TASK:
Go through the entries, filter for the word "right", and copy every line that has it.

INPUT FOR THIS TASK:

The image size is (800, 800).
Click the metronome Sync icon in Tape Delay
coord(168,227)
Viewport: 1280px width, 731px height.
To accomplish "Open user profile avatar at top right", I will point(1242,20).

* * *

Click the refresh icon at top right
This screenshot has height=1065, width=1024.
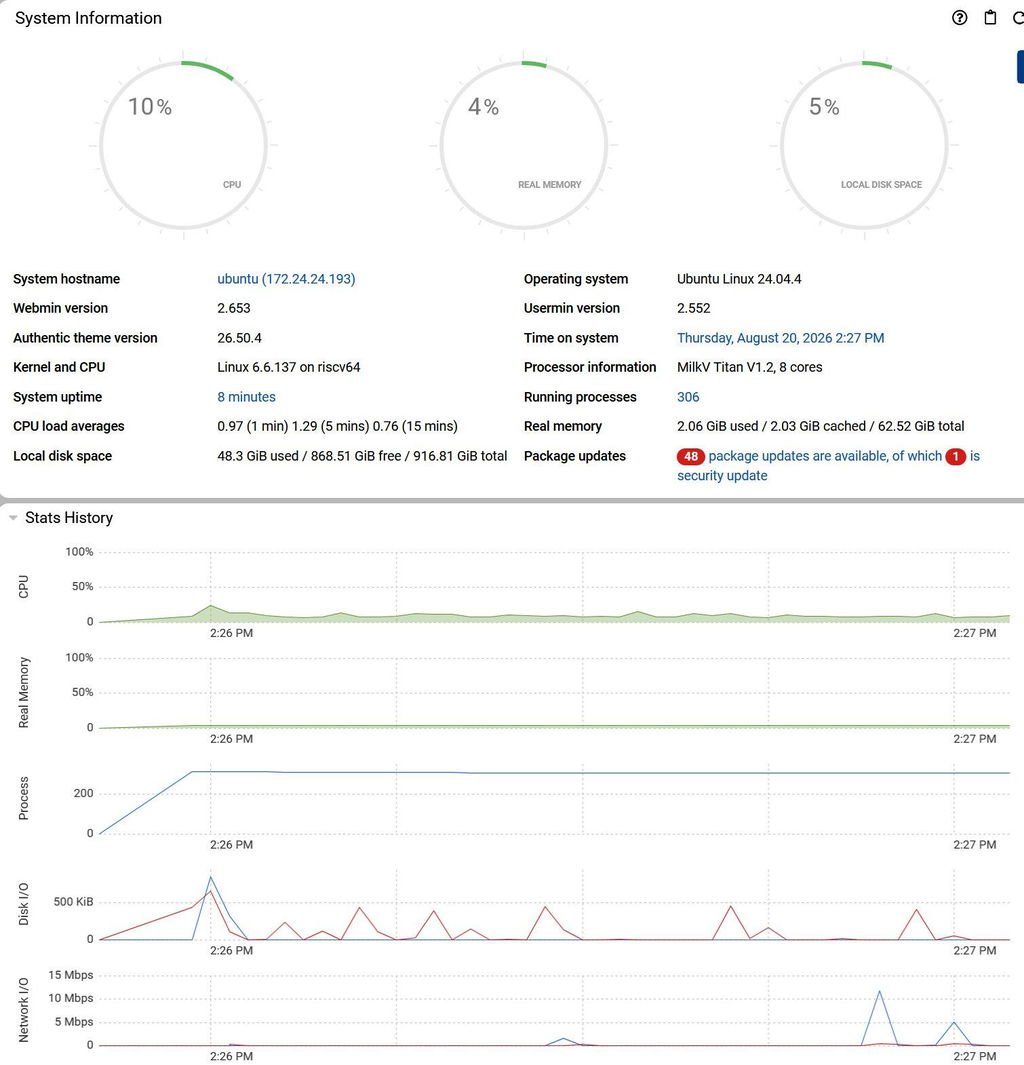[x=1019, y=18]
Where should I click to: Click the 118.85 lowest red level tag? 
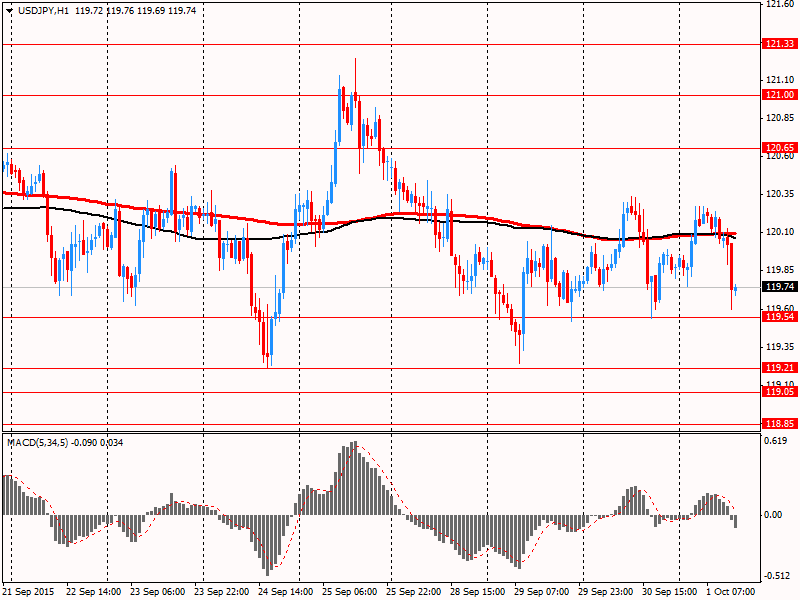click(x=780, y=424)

RESPONSE:
To accomplish "Open user profile avatar at top right", I will point(1242,20).
Click the refresh icon at top right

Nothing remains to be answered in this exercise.